Re: Lucky Or What?
I have had my living space flooded on three occasions in my life. 4 if you count the mock-up ship where we practiced ‘Damage Control’ before they let us loose on the real thing. But that doesn’t really count even if we ended up chest deep in water. Because the boys were playing at sailors in a sinking ship.
The first time was in 1958 on HMS Alamein a Battle Class Destroyer in the Mediterranean. It was during a RAS (for landlubbers that’s Refuelling At Sea) where Wave Victor not too far away on our port side was giving us a long drink of black, thick, smelly fuel oil.
My mess, down aft, was above one of the fuel tanks and a munitions magazine and some stupid stoker opened the wrong valve. Within minutes our mess was some six inches deep with this black gunge before it was realised that the electrician’s mess had become an auxiliary fuel tank.
The kit in the dozen or so seat lockers was ruined, as were some hammocks.
We pumped out what we could, then after that it wasn’t all hands not to the pump but all hands to buckets and cotton waste. To protect our clothes the simple solution was to take them off. With most of the fuel oil removed then the whole mess was flooded again with diesel to thin down the remnants of fuel oil under the other lockers and those awkward places that hadn’t seen the light of day since the ship was built.
Lots of hot water and soft soap finished the job and we gratefully staggered into the showers for a thorough scrub down. Followed by a complete coating of Calamine Lotion. Fuel oil and skin do not go well together.
The second time was also many years ago when my youngest daughter, then 14, had to stay in to await the Bendix washing machine engineer whilst I went to work. He came did his stuff and went. Being on Economy 7 tariff where the electricity was cheaper during the night the machine was set up and a timer got it going during the night.
Next morning we got up and paddled around the ground floor. It transpired that the engineer did not check his work before he left and had left something in a pipe that would prevent the washing machine from over flowing. The washing machine service people paid out without too much of an argument. I think that words like small claims court might have hurried up their decision.

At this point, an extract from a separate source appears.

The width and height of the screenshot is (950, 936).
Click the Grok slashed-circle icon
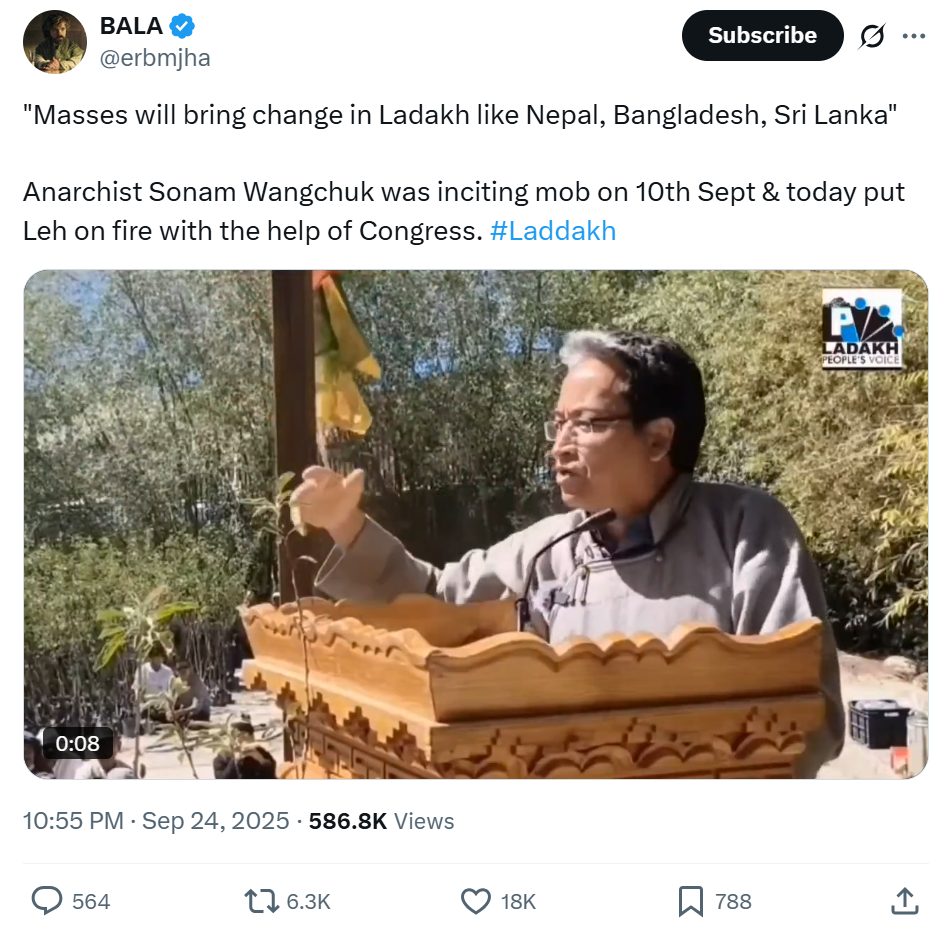(x=872, y=36)
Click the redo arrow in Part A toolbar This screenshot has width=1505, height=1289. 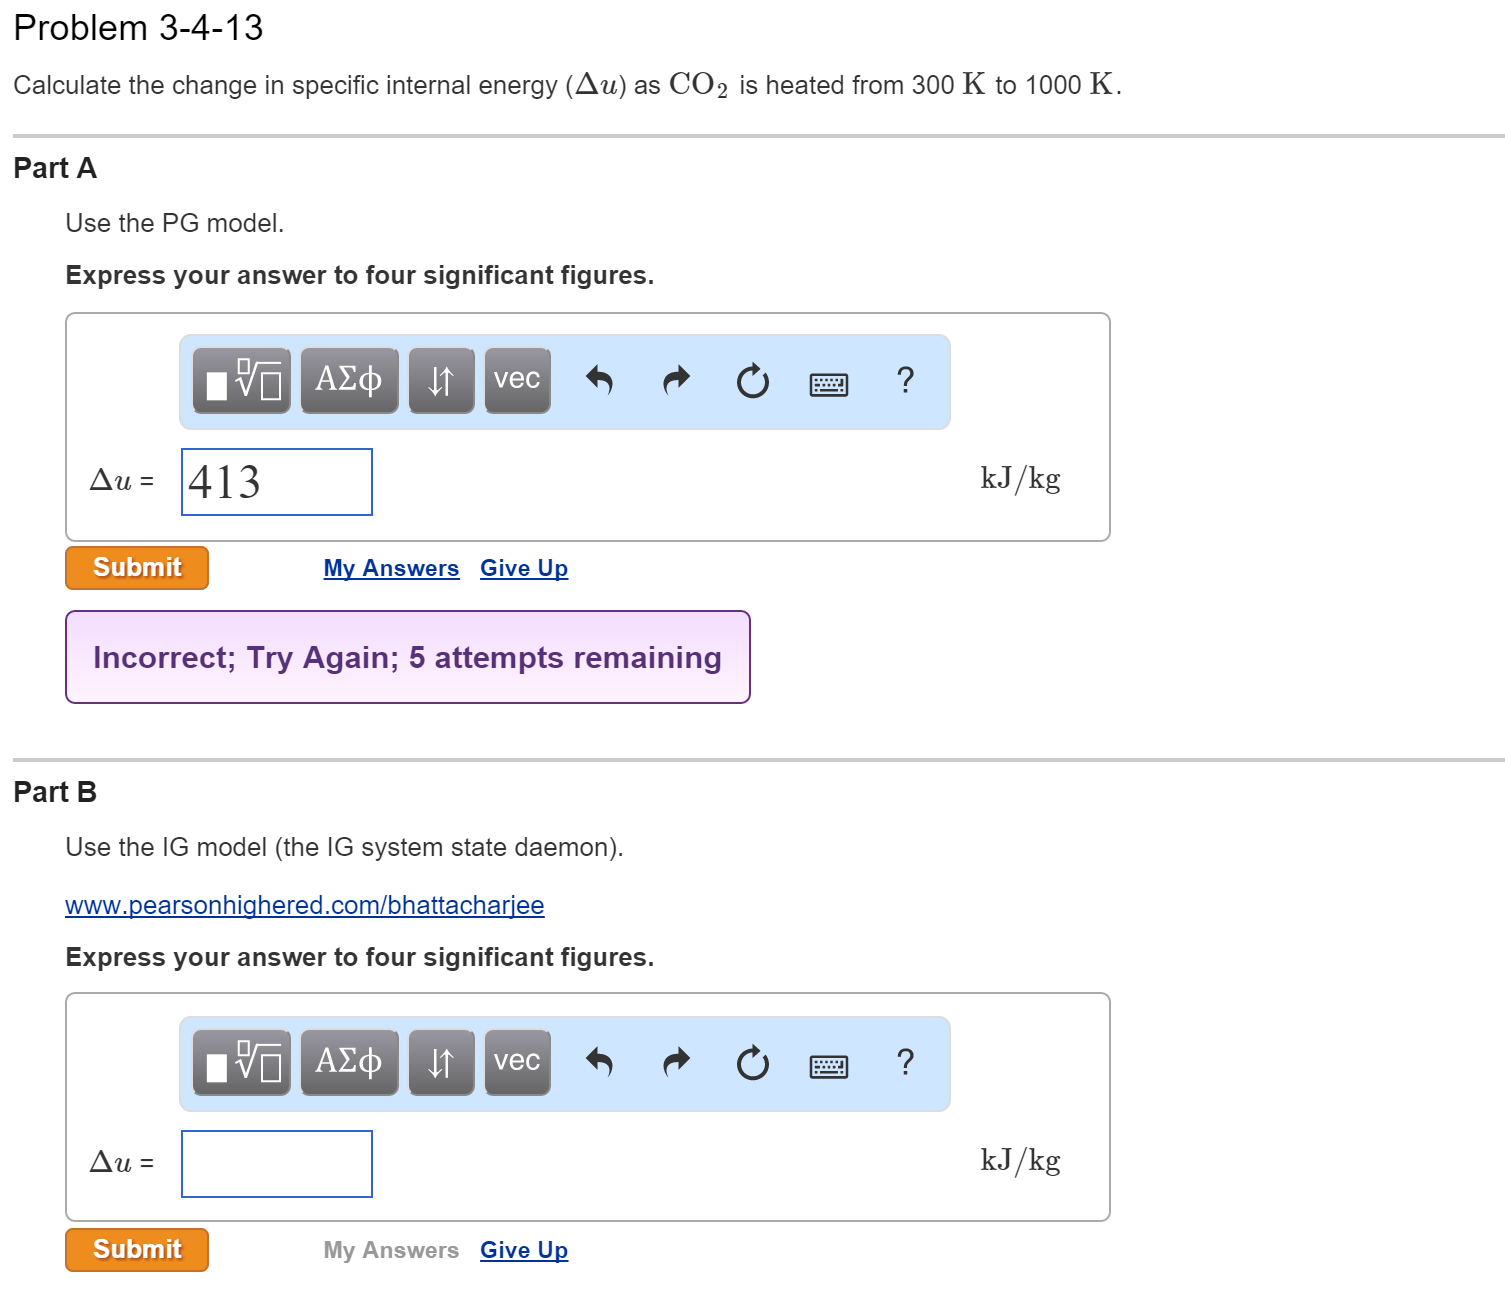[x=675, y=380]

Then about a year ago I was sat at the keyboard and a drop of water fell on my nose. Then another and in quick succession another. To cut a long story short, the young guy in the flat above who is a couple of cans short of a six pack, and his mates had previously ripped out the copper pipes for the radiators (drug/booze money I guess) and were finishing the job by attacking other copper pipes. One was the main water supply into his flat which they broke off and flooded his flat.
For the next two weeks drips of water appeared all over my flat and I learned to do the tango dancing around the buckets. But good fortune was on my side because none dripped on my bed. My telly yes, my computer monitor yes and a built in cupboard next to the fireplace and of course the kitchen and the lobby.